Work required:
Starting with the line that contains "Open the mycompany account dropdown", copy out each line through the end of the entries below, exactly as written, and nothing else.
==================================================
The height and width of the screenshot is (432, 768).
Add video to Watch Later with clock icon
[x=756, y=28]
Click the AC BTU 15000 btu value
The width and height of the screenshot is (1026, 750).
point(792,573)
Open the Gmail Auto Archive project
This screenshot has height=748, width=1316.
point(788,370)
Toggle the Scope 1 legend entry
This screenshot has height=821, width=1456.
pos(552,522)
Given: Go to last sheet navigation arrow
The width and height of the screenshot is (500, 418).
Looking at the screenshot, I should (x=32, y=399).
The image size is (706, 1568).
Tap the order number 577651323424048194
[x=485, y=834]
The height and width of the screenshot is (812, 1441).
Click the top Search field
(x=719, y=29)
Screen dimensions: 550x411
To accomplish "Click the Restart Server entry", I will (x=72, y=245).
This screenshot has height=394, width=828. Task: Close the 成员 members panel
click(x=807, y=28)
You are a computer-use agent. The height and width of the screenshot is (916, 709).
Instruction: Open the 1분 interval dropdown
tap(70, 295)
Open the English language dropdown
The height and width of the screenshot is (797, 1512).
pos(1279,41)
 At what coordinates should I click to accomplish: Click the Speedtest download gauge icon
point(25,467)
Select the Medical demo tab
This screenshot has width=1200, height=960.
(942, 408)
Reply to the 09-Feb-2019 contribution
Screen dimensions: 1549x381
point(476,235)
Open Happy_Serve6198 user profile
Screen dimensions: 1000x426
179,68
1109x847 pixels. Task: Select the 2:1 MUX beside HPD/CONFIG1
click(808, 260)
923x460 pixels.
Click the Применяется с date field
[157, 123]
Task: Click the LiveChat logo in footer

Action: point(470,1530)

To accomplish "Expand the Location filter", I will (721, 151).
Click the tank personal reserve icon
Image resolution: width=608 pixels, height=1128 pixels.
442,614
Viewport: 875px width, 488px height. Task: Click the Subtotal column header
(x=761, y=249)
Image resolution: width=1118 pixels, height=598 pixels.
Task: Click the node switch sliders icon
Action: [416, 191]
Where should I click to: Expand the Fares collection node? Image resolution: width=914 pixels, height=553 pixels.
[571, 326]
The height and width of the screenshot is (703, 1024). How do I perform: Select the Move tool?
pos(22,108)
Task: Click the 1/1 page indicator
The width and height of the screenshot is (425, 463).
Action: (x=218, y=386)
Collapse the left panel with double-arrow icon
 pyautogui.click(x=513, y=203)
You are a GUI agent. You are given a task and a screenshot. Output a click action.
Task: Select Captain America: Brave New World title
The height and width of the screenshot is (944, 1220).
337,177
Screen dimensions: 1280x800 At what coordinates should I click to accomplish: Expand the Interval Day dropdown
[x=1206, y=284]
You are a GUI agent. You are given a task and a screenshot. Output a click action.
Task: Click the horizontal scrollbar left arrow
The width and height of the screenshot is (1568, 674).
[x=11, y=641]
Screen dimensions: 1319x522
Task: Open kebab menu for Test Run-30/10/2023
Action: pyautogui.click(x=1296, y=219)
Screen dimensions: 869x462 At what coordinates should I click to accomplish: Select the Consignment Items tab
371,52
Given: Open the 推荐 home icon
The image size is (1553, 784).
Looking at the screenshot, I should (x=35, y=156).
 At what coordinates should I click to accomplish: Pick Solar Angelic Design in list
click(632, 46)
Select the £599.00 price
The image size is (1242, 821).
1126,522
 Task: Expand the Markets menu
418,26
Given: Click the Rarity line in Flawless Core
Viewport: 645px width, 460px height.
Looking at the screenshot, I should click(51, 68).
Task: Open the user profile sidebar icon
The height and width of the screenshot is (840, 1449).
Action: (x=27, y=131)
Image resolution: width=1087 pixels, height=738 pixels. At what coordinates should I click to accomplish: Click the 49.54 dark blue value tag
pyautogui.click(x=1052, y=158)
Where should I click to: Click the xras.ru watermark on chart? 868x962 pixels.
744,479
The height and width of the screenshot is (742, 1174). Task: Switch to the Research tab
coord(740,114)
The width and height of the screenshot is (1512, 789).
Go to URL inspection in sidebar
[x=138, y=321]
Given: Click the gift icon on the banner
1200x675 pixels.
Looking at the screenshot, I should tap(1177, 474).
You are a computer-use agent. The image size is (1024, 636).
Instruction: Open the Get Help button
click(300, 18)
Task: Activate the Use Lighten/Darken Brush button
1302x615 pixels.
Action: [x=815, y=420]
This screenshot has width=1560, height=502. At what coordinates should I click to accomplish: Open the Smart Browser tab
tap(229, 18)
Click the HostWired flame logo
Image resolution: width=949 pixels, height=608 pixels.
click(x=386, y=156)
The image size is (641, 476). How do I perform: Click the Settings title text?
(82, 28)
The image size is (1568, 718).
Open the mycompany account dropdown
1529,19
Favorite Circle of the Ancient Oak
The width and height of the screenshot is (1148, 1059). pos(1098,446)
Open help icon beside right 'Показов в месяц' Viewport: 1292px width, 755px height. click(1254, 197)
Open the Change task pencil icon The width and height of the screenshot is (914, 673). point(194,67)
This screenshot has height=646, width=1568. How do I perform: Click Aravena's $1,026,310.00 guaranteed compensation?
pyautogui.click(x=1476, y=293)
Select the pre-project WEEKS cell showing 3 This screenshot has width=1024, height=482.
==================================================
Output for this task:
Open the mycompany account dropdown
1529,19
Favorite Circle of the Ancient Oak
The width and height of the screenshot is (1148, 1059). pos(1098,446)
Open help icon beside right 'Показов в месяц' Viewport: 1292px width, 755px height. click(1254, 197)
Open the Change task pencil icon The width and height of the screenshot is (914, 673). point(194,67)
This screenshot has height=646, width=1568. How do I perform: Click Aravena's $1,026,310.00 guaranteed compensation?
pyautogui.click(x=1476, y=293)
Select the pre-project WEEKS cell showing 3 This screenshot has width=1024, height=482.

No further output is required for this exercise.